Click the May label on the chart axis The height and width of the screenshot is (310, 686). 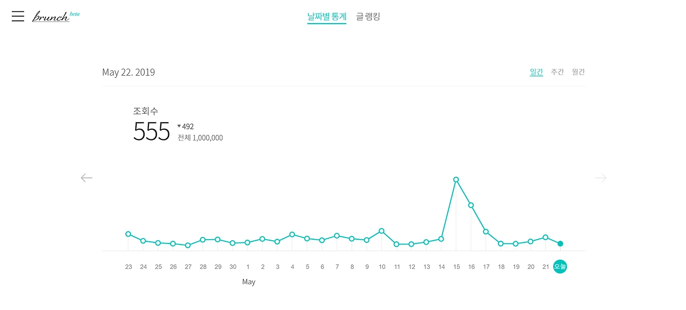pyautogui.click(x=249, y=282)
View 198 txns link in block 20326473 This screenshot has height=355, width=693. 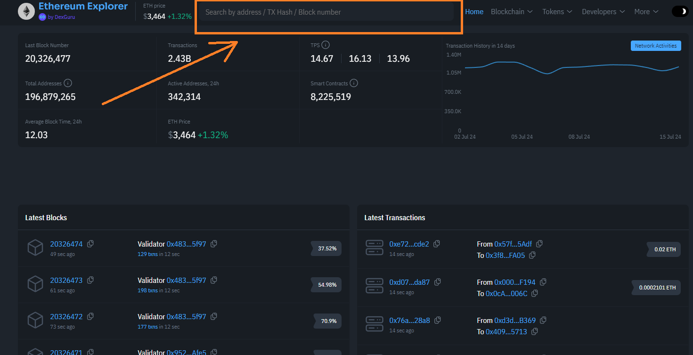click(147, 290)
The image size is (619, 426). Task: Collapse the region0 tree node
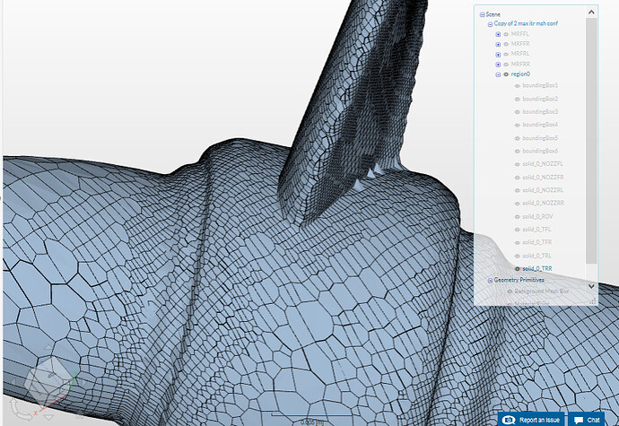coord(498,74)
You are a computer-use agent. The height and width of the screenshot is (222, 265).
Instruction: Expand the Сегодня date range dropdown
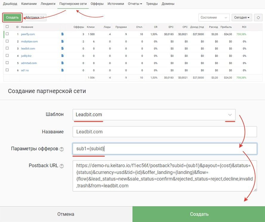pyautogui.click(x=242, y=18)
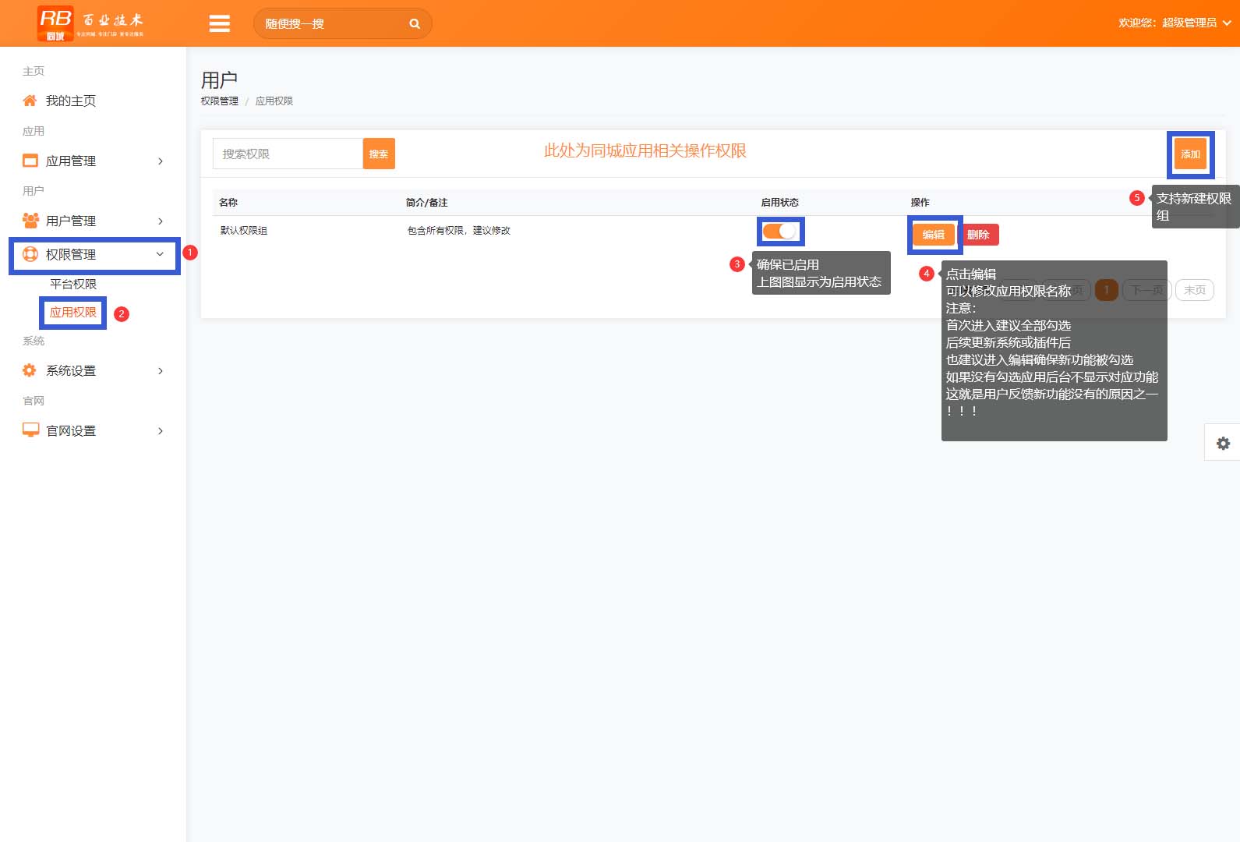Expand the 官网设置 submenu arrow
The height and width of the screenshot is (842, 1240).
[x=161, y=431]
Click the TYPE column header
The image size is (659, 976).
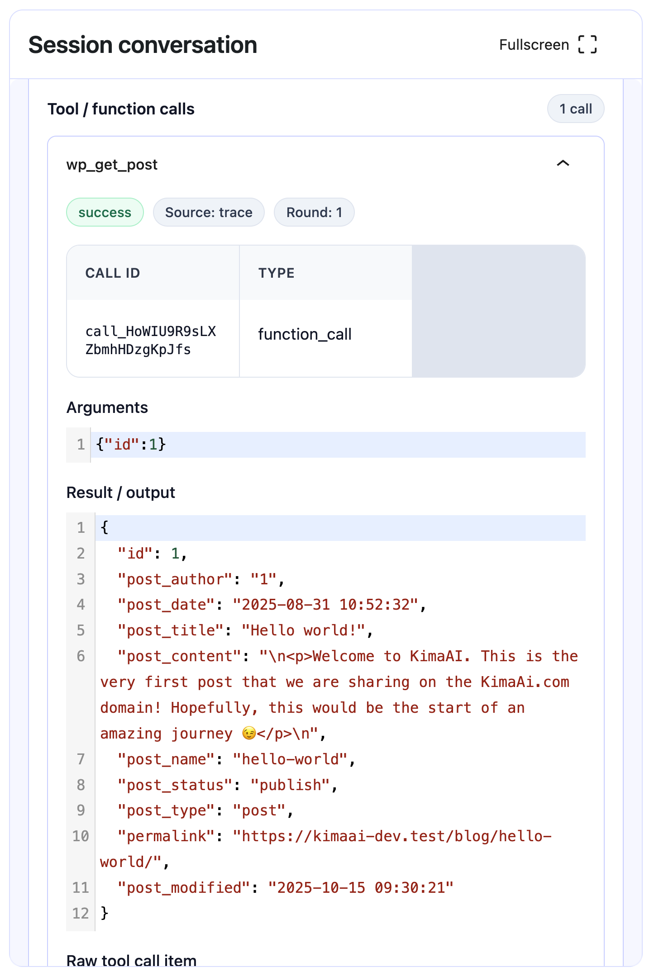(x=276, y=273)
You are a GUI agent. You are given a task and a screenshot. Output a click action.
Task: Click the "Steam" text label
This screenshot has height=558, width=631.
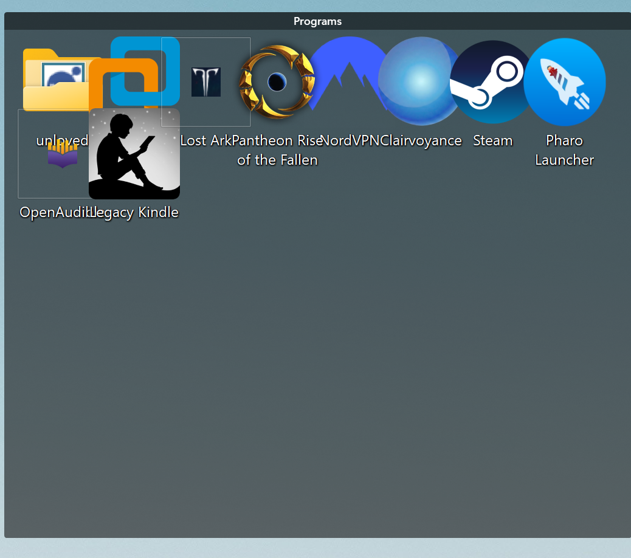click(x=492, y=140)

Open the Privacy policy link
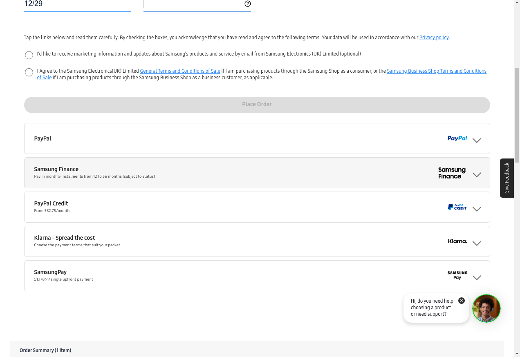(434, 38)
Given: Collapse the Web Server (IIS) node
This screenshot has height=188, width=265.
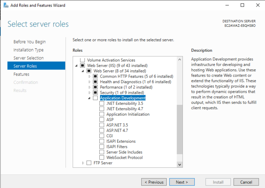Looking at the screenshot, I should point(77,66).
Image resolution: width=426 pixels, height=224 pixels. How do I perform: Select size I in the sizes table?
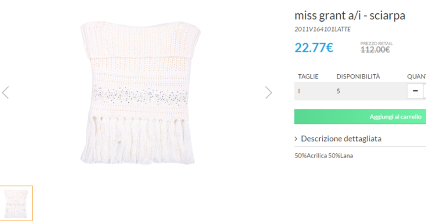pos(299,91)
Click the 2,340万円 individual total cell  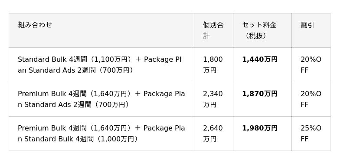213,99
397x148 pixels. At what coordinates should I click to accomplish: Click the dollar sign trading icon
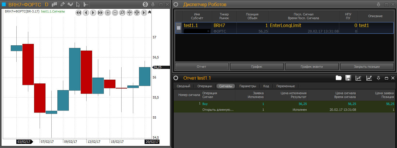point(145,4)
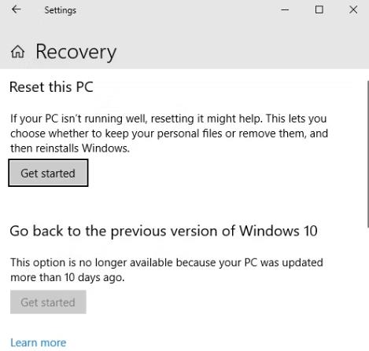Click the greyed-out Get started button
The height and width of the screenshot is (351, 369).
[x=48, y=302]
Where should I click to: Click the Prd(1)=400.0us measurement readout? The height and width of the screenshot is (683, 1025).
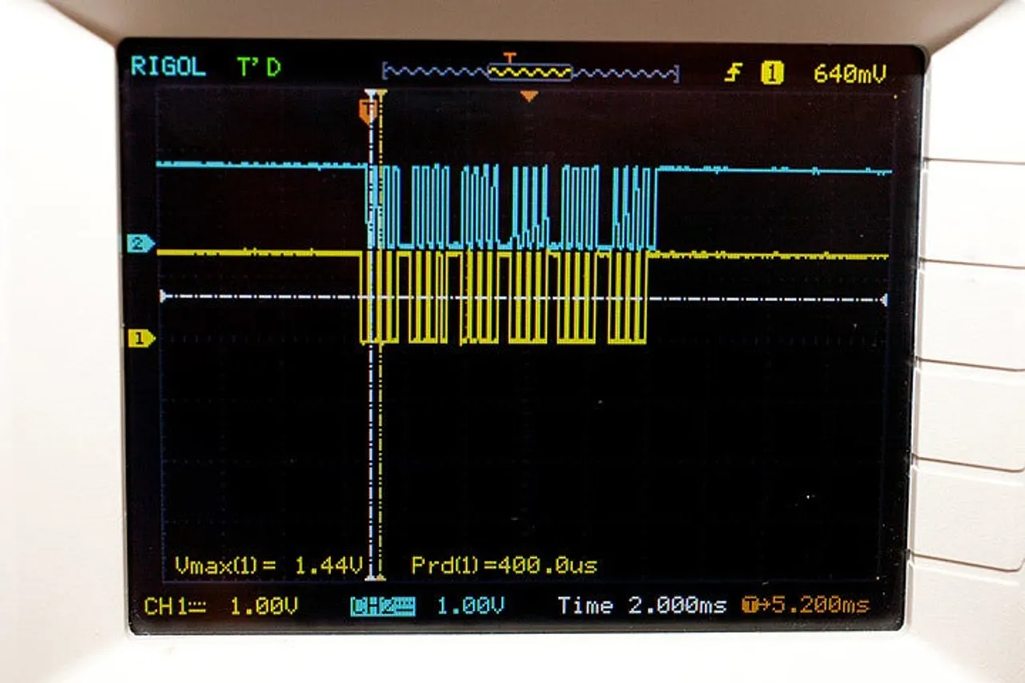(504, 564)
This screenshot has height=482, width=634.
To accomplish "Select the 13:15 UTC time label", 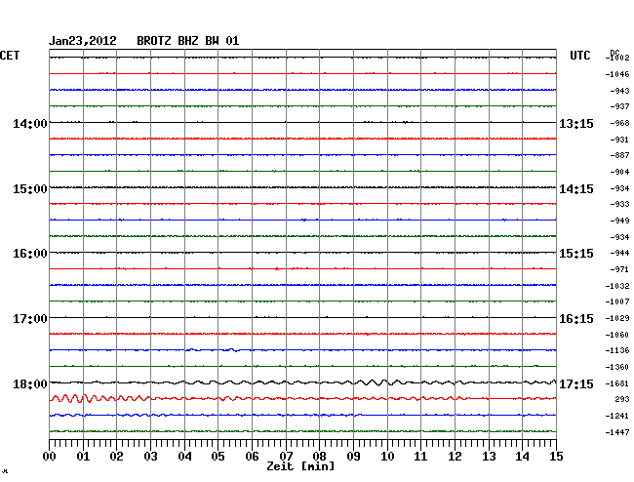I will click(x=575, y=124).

> [WHAT TO DO]:
Return each line of the material above that holds the string "agent".

> [SOLUTION]:
You are a computer-use agent. The height and width of the screenshot is (222, 265).
You are a GUI agent. You are given a task and a screenshot. Output a click action.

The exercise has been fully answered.